Check and correct the timezone of your data if necessary before further analyses.

7) Unit check

This ensures the data is in the correct units of measure.

For example, irradiance is expected in W/m², not energy units like Wh/m². Mixing these can lead to incorrect analysis and misleading results while not necessarily obvious. The check verifies that the numerical values match the expectations and can be trusted.

8) Duplicate samples

This looks for repeated data points with the same timestamp and value.

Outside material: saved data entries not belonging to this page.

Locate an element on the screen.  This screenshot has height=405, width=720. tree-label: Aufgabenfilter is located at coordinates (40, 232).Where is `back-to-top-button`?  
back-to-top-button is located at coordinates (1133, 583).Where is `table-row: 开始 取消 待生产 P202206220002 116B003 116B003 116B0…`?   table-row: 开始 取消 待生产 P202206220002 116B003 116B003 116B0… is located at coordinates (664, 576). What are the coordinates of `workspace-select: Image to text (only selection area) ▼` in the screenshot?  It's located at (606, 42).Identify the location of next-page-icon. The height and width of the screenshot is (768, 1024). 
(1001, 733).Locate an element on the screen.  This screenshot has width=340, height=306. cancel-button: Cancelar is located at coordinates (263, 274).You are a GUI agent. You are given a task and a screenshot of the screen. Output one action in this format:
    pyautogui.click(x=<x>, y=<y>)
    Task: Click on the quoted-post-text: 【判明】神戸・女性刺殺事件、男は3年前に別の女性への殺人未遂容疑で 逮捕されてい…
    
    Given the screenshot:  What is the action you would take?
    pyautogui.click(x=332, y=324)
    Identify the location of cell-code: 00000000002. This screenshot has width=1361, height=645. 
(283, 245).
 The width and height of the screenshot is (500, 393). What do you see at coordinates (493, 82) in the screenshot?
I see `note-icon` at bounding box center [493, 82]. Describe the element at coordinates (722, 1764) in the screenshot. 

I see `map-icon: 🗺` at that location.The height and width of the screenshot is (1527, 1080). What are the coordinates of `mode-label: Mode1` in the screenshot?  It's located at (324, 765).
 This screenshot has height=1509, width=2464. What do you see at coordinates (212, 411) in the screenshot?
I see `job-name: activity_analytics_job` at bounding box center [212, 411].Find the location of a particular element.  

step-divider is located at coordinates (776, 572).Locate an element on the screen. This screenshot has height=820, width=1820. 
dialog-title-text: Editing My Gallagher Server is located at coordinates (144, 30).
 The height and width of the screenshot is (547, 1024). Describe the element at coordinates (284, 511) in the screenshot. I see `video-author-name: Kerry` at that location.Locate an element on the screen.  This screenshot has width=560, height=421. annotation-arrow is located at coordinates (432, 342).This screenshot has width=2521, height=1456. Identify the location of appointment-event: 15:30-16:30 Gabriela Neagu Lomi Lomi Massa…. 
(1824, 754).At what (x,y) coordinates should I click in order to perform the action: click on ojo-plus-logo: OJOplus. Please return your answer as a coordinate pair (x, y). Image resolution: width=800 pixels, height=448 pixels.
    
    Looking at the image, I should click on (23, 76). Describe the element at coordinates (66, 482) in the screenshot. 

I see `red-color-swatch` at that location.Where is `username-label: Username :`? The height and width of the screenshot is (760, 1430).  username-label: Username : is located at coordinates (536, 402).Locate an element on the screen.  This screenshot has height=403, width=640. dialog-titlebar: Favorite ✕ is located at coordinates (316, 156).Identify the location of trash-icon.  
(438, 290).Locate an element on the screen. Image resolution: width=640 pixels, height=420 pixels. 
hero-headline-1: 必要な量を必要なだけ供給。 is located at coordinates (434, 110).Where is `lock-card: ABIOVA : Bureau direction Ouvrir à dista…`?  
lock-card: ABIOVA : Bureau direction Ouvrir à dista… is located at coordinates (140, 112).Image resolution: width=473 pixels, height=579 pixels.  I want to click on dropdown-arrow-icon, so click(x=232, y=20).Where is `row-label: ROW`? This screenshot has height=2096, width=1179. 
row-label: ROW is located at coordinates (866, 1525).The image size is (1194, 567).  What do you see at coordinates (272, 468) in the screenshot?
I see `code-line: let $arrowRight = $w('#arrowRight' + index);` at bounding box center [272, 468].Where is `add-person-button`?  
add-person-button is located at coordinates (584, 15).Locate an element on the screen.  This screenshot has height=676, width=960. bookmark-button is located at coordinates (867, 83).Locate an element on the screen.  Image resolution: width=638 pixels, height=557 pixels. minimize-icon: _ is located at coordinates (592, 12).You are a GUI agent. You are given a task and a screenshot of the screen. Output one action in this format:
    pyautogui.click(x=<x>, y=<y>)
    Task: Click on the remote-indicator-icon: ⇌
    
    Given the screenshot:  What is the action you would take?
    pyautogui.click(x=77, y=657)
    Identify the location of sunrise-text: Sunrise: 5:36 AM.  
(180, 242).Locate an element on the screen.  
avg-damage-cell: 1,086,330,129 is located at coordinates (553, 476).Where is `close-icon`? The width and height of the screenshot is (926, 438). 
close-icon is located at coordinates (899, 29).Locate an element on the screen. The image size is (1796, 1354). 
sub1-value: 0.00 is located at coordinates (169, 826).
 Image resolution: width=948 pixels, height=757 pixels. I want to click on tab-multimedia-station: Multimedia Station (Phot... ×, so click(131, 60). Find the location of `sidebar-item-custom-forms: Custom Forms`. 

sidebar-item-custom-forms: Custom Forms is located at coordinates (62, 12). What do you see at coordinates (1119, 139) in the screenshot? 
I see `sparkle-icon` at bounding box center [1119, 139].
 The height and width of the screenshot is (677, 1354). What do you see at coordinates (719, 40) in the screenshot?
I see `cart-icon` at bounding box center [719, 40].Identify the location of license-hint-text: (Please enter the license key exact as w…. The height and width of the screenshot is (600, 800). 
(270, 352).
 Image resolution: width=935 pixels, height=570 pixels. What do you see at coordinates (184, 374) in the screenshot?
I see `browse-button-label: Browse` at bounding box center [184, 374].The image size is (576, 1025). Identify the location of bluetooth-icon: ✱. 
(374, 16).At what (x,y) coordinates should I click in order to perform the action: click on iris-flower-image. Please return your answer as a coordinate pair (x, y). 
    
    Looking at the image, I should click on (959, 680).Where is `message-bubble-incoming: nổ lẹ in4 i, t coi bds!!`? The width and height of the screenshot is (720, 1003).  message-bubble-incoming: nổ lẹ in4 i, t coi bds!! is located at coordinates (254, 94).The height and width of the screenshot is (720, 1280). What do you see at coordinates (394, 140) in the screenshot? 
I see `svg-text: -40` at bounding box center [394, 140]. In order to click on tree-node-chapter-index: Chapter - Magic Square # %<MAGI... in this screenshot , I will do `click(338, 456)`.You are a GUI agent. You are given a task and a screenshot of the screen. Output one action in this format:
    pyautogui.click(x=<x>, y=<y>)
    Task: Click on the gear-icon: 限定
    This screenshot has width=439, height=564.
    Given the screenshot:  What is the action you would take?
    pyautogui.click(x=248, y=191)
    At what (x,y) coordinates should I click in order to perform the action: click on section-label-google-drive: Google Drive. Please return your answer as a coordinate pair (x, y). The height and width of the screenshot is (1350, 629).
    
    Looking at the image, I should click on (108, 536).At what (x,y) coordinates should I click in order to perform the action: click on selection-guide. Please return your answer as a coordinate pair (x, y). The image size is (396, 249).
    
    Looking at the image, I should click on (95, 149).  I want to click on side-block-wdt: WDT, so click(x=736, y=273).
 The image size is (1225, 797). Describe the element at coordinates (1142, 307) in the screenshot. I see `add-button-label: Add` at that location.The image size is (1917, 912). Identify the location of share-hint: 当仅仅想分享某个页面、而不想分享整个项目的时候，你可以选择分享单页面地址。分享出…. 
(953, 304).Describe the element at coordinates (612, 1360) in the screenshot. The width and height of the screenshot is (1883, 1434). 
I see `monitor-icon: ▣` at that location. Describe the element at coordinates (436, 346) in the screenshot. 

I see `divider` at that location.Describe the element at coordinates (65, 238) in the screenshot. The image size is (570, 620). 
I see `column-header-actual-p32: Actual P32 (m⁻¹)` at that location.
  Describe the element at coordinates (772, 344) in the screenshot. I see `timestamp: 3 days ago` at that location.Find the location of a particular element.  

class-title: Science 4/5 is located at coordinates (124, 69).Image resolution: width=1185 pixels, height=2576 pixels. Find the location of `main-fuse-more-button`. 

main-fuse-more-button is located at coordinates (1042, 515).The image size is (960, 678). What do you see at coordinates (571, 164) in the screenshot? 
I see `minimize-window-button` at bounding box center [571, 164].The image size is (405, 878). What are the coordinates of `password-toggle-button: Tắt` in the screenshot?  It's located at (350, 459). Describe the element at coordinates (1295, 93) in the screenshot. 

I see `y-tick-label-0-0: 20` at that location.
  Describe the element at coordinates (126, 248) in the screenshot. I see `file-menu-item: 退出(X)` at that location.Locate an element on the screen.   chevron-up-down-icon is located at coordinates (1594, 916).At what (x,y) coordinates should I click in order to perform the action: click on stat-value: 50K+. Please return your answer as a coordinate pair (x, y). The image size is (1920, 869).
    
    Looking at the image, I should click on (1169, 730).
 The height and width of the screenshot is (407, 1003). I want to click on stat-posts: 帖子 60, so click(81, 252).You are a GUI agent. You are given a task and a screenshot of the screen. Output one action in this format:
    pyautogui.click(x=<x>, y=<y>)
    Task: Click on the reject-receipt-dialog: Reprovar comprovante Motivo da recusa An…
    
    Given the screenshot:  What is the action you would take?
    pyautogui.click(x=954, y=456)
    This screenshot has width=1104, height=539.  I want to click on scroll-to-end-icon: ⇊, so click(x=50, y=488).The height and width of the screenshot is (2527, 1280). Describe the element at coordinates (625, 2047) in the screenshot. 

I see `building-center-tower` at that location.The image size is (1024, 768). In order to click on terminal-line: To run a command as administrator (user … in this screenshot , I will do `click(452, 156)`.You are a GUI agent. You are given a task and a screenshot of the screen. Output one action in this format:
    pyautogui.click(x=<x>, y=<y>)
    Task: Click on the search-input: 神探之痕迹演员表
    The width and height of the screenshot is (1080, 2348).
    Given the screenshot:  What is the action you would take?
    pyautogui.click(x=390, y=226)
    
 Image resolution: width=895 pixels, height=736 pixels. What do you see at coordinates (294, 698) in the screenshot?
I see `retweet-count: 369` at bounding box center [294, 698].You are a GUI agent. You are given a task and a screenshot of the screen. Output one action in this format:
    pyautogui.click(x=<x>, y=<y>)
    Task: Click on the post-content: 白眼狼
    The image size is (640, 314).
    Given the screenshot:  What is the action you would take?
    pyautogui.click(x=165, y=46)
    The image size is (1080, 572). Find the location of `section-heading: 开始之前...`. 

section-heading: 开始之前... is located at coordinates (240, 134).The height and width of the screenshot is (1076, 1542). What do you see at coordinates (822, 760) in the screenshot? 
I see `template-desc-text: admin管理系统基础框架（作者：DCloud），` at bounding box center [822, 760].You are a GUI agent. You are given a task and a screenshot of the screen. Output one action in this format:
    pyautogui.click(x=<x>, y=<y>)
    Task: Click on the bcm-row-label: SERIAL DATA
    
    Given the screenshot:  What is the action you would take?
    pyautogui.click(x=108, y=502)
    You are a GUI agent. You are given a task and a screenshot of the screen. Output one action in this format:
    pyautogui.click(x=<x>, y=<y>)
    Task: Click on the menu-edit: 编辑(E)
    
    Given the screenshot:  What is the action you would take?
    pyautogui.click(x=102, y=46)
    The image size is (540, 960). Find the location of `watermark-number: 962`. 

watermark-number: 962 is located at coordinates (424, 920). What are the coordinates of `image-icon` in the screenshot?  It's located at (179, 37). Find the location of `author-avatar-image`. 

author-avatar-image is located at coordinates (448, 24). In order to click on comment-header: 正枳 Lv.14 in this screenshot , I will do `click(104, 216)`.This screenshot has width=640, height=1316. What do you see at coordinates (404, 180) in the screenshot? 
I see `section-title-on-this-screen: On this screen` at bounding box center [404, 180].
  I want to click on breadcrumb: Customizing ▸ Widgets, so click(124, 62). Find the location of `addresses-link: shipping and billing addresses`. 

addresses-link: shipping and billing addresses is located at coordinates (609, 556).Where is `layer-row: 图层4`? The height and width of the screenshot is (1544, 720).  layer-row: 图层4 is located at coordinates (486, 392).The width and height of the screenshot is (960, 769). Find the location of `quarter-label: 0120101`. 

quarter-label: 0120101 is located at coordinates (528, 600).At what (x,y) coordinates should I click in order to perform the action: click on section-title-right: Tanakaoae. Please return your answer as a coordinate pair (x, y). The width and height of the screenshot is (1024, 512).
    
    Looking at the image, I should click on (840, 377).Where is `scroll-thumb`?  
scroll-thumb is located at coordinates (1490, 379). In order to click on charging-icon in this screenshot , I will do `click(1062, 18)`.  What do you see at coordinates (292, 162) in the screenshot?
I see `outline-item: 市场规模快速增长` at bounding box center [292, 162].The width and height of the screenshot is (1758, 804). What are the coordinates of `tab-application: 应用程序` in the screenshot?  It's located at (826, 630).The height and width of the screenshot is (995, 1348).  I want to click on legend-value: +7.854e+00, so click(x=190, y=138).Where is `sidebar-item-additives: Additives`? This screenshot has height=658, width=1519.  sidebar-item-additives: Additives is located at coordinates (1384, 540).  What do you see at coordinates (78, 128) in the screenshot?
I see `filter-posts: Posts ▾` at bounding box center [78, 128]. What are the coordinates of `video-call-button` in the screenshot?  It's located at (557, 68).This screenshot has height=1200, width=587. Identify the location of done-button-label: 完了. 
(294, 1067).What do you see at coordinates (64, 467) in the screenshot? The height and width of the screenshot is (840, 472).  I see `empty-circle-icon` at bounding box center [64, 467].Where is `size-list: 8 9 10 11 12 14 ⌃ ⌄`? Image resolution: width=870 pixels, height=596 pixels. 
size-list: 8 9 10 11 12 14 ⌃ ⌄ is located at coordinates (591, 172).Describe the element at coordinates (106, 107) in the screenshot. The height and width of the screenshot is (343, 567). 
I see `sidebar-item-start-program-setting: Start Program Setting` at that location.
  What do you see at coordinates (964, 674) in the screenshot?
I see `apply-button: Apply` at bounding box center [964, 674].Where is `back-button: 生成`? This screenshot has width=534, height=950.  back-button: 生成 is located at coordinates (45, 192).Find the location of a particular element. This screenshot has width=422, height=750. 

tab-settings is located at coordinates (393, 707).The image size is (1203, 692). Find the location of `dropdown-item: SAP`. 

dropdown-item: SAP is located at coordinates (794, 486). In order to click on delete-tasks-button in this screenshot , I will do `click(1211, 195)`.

Duplicates in data highlight special events in your datalogger such reboots or an unexpected behavior, with the data collection software, or with data post-processing and file operations. Frequent duplicates may indicate growing issues with data logging or data merging. While often easy to correct, they can affect data quality and analysis accuracy and should be carefully monitored.

9) Duplicate timestamps

Records with the same timestamp but different values form a special case. Typical causes include clock synchronization, daylight saving adjustments, and mistakes in data processing.

Such duplicates can be both a heath-check for automated clock adjustment and symptoms of deep problems.

10) Frozen samples

This identifies periods where the value does not change over time.

In practice, measurements like irradiance should always show small variations. If values remain constant for too long, it usually indicates an issue with the measurements or with system setup.

Such frozen values can be caused by communication problems, sensor failure, or simply too low vertical resolution of the datalogger. It may also happen due to mistakes in post-measurements data processing such as resampling, merging and rounding.

When many frozen samples are detected, it means the system may no longer be capturing real changes, and the data should be reviewed.

11) Compromised samples

This highlights values that don’t make physical sense from the first glance.

Examples include negative irradiance during the daytime, unusually high values, or sudden spikes. Such values are often caused by sensor errors, wiring issues, or external interference. Since exact causes cannot be reliably assigned without detailed inspection, these values are typically excluded from further analyses.

Note: This check assumes correct timestamps, sensor orientation and other factors that may be wrong in many cases of field PV data. Consider this check preliminary if further analyses reveal issues or you have other doubts.

In short

Data integrity checks help you make sure your irradiance data looks usable before you analyze it further.

They give you visibility into:

Missing or incomplete data
Sensor and data acquisition system behavior
Timing and configuration issues
Physically unrealistic values

If the data looks good, you can move forward with confidence.
If not, the checks help you understand where to look next.